Clear. Clear indeed.
The first time had been a long time ago, butthe procedure and the orders themselves never changed. As Neccas crested the stairs and made for the Master’s chamber, he thought himself lucky for all that. His job - especially on Mondays - was a simple thing and the compensation outsized.
He entered the room without pause, just opened the door and walked in. The Master was lying atop a his bed. The bed - as usual - was made and made well, as if the master hadn’t moved an inch the entire time he’d been lying there. The master did not speak. Neccas approached him on the bed, unfastening the envelope as he went. He reached in and came out with two pieces of fabric, handed them to the boss.

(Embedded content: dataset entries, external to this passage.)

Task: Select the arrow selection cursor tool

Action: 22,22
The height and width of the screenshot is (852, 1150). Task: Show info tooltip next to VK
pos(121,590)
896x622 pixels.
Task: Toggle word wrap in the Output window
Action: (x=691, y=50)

The boss held each one up for inspection, as if in appraisal. Neccas had worked with the man for 13 years, and every single Monday for 13 years, the two of them danced this dance.
Necca’s had been working as a door man at the Plaza Hotel. He’d been at the Plaza for almost four years when the master and he had got to talking about the military. Neccas had been a Major, mustered out in 1997. The master had never served. He needed to hire a man, he said. “A valet” He’d said. He was talking about a number. Neccas told him he was making three times that number at the Plaza. The master started talking about another, much greater number. Then he talked of houses, cars, numbered accounts, retirement funds, and gathering interest. Neccas asked for the weekend to think things over.
4.
Neccas was finishing up. He’d poured a four-finger bolt of Jaimeson’s into a heavy crystal rocks glass at room’s wet bar. He’d put the DVD into a wall-mounted player, put the whiskey on a granite top night table. His Master did not speak. The blinds in the room flipped. The bright daylight flooding the room melted - for an instant - to full dark, and then to a comfortable sepia glow from hidden fixtures flush in the ceilings border. A wooden cabinet built into the wall opposite the bed began to open revealing a 96” plasma screen mounted atop a giant subwoofer. Six more subs, mounted under the bed three on a side, switched on and Neccas felt them humming in his ankles. He took a look around. He had - he knew - about sixty seconds left before the show started, and he needed to make sure all was perfect. The master demanded perfection in only a few select areas, and this ritual was at the top of that list. Neccas looked, thought, and looked once more, then - satisfied - he turned for the door. That’s when the Master said :
Wait
The Butler stopped. Spun on his heal. Waited.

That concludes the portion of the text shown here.